Today started out well and got even better. When a friend dropped by this morning, the pileated woodpecker decided to visit the sweet gum across the street and then wing its noisy way into another neighbor's yard. I will probably never get tired of that particular bird.

Then, today was the day of the Marietta Garden Tour, and it was a big hit. Workers at the four gardens reported that they were packed, those of us working the plant sale sold lots of plants, including lots of native plants good for birds and butterflies, and the musicians in the courtyard kept us all entertained. The final tally isn't in yet, but I suspect that the tour made quite a bit of money for the building maintenance fund.

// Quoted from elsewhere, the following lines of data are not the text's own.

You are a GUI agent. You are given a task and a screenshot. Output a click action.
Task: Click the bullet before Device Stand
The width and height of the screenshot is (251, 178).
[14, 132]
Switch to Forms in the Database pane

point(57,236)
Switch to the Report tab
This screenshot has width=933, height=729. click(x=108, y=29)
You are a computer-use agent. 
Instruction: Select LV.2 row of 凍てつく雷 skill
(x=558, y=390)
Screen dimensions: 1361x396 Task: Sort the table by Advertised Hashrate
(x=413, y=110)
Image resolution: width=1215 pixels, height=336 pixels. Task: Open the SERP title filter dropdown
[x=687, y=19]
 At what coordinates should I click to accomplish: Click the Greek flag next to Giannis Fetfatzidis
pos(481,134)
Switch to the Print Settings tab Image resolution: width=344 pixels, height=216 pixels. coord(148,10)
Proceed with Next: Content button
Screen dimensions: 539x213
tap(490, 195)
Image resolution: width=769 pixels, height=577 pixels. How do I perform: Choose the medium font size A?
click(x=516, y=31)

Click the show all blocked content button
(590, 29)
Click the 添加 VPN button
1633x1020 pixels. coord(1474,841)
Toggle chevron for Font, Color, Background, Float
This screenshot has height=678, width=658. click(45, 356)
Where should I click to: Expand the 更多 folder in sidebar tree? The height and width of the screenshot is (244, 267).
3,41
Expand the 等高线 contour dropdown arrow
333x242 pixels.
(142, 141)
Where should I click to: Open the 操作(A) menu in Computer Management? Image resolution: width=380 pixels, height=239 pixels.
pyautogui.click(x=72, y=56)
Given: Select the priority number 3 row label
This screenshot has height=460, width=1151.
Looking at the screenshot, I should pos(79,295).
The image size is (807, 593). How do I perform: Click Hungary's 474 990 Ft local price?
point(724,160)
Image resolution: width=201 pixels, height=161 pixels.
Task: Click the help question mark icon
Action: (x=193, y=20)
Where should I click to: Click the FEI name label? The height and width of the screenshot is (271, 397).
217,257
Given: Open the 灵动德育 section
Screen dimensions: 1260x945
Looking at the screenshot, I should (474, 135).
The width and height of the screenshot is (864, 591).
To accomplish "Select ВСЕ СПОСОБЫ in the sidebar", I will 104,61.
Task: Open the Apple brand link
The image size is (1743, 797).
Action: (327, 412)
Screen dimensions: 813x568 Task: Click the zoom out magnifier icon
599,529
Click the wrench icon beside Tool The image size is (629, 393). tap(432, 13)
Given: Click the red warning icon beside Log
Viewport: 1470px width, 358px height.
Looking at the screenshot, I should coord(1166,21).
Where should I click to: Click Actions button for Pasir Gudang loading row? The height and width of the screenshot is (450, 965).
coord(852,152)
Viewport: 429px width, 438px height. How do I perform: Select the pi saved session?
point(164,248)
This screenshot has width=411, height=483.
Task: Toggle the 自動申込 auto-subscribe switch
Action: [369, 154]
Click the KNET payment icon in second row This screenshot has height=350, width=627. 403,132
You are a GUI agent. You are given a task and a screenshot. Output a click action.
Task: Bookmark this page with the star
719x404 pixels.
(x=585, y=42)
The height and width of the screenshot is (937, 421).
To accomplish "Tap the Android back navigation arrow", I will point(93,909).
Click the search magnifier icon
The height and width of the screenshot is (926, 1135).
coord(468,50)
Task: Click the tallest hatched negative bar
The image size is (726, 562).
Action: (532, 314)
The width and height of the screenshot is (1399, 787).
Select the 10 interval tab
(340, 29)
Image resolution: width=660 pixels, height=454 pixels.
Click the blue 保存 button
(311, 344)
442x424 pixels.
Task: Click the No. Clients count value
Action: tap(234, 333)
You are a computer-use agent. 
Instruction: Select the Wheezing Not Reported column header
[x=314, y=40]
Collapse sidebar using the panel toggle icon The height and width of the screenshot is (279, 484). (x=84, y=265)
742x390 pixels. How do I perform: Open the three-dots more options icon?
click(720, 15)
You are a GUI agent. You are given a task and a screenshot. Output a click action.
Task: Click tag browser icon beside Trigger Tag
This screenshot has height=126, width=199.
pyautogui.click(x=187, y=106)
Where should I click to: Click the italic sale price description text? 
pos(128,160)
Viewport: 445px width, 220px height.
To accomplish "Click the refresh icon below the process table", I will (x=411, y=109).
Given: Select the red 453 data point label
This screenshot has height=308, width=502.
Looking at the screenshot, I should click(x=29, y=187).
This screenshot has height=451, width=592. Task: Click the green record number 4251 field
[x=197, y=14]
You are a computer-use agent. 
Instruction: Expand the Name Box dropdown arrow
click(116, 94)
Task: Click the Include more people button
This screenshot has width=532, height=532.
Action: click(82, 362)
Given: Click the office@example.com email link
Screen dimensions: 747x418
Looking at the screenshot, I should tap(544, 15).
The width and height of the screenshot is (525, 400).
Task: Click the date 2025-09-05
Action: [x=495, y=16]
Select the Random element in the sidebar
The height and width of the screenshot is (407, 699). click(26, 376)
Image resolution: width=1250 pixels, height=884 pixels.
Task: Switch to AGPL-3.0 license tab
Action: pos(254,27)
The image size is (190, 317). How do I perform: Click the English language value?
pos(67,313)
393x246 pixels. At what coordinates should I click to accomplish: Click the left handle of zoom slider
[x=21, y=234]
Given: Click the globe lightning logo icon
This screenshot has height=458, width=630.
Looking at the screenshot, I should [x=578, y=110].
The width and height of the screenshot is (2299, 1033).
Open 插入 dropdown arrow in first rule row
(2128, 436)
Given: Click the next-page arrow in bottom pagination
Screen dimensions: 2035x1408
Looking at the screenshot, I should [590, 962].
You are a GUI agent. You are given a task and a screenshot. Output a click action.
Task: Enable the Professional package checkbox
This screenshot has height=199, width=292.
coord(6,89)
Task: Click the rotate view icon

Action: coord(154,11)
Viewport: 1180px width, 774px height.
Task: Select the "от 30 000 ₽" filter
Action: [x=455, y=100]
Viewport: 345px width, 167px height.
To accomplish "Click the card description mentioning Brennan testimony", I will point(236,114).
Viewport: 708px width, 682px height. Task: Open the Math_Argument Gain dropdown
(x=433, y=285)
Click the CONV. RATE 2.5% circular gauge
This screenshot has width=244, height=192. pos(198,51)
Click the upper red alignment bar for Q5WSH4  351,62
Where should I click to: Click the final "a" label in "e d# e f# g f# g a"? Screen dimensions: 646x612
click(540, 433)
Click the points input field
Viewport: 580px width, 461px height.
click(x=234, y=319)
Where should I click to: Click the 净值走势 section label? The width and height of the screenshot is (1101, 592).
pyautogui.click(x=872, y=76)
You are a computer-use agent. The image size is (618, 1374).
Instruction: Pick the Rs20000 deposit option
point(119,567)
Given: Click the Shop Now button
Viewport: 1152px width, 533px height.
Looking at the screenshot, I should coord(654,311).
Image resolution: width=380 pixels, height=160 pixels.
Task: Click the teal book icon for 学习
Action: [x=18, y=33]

2014 is proving to be a good year for fireflies. Being too tired to grade papers this evening, I took a glass of wine into the front yard and spent some quality time in the Adirondack chair, watching the fireflies that were putting on quite a show. It had been a long time since I had sat among the little bugs that blink off and on, speaking a signal language that I can't read.

I need to get out more.

Tuesday, June 17, 2014

Fundraising ideas

The yard is full of gift plants these days. Since I will be staffing the plant sale table at this weekend's garden tour fundraiser, I felt obliged to contribute some plants for sale (even though I could probably find homes for nearly every volunteer that shows up--with the exception of the dreaded Bradford pear.) 160-year-old Gothic Revival buildings require a lot of upkeep.

Among the babies being donated are red honeysuckle, little bluestem, aromatic aster, blue mist flower, obedient plant, "Fireworks" goldenrod, New England aster, and ruellia. There are also lots of brown-eyed Susans that can be donated. All of these native plants attract butterflies, hummingbirds, or both.

ruellia along the front walk

New England aster

"Fireworks" goldenrod and New England aster

blue mist flower

one of the naturally hybridized brown-eyed Susans seeding themselves about the yard.

Hmm... maybe we should sell pre-planned pollinator habitat gardens?